NewPage already burns bark and junk logs to produce energy at its pulp and paper operation in Cape Breton. If this project proceeds, the company will use "stem wood," which means tree stumps, tops and branches will be left on the forest floor to restore nutrients to the soil.
The project will eliminate the newsprint mill's need for oil and sell surplus green energy to Nova Scotia Power, thereby reducing its environmental footprint.
Environmentalists were critical of the previous proposal, saying it would require too much of the forest to be cut down.
Newpage woodlands manager Bill Stewart said those concerns are unfounded.
"NewPage harvests the equivalent of one per cent of the land that it manages. So, biomass will represent a very small part of that. We don't do whole tree harvesting today. We use stem wood only," he said.
The two companies are heralding it as a way to create jobs and meet requirements for sustainable energy.

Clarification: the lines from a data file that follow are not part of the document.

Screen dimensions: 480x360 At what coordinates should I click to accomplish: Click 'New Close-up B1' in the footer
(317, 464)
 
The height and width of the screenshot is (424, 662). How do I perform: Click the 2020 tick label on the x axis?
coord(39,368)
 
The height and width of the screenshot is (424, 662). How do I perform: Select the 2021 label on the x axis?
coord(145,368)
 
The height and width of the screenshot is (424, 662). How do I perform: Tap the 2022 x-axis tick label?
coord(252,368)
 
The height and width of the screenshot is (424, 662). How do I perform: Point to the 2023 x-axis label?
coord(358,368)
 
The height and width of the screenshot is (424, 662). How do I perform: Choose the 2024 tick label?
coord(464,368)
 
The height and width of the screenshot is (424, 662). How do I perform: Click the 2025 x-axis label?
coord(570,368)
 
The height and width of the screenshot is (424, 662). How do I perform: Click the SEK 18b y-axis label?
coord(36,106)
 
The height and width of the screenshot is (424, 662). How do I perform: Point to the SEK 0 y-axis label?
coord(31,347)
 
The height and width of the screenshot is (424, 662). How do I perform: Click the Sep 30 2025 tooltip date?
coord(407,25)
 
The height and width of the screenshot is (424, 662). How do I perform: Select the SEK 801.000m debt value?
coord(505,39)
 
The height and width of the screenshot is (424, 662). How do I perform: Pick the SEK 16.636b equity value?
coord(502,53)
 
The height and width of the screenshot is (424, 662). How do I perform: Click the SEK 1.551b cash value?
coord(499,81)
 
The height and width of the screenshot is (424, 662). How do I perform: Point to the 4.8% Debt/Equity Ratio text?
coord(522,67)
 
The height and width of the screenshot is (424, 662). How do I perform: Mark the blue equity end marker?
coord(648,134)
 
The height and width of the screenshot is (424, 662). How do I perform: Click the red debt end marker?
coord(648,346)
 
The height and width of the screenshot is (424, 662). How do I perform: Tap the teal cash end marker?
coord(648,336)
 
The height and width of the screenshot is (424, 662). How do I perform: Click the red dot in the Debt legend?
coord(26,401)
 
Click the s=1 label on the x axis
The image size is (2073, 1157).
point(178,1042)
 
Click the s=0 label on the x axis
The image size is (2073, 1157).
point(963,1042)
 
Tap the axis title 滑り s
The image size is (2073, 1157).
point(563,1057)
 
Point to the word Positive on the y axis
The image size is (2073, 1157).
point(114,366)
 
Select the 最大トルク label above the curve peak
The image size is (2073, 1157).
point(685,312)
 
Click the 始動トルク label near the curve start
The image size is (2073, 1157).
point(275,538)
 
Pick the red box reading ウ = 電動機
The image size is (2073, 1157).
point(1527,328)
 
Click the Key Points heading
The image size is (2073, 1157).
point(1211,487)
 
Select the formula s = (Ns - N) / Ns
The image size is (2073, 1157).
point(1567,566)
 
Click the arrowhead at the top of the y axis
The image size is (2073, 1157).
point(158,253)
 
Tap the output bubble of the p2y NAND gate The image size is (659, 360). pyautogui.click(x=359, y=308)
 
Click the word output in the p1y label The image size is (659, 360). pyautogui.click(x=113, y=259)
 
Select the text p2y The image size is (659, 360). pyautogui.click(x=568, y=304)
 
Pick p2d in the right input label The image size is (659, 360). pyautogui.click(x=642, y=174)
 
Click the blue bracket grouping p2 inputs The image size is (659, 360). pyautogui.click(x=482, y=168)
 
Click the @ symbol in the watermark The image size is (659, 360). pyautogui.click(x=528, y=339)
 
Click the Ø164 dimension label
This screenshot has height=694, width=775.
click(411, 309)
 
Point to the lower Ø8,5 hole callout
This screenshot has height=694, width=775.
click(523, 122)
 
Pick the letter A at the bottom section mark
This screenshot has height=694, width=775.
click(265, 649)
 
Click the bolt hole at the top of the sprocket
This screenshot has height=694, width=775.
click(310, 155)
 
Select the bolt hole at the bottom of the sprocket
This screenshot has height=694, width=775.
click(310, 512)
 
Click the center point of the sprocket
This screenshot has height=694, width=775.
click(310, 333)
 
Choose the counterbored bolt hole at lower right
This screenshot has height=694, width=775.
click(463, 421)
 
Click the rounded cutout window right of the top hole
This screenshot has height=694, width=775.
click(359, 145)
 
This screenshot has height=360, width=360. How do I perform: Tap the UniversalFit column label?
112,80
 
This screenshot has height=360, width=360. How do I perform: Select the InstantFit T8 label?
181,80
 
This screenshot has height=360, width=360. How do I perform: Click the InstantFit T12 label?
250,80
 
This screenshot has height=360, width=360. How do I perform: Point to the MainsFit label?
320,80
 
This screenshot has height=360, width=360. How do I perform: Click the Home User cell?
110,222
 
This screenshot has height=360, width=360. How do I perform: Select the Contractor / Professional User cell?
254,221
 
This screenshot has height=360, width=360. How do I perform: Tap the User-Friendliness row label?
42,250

"We think this is a win for the environment and a win for the local economy," said Robin McAdam, Nova Scotia Power's vice-president of sustainability.
"This partnership with NewPage is consistent with our commitment to only pursue projects where we are assured that sustainable harvesting practices will be employed.
"At the same time a request for proposals [RFP] is being issued to solicit competing renewable projects.… The RFP process will test the competitiveness of this proposed project."
Nova Scotia Power will hire a third-party auditor to make sure NewPage leaves behind the stumps and branches of harvested trees.
The project is expected to create about 150 new jobs, mostly in the forestry industry, and help the mill maintain a workforce of around 550 employees.
The companies hope to have the co-generation facility running by late 2012. First, the proposal must be approved by the URB, which ruled last July that it didn't have the authority to approve an operational expense for an amount that would affect power rates for more than two decades.
It also said that it didn't have enough information to judge the merits of the project.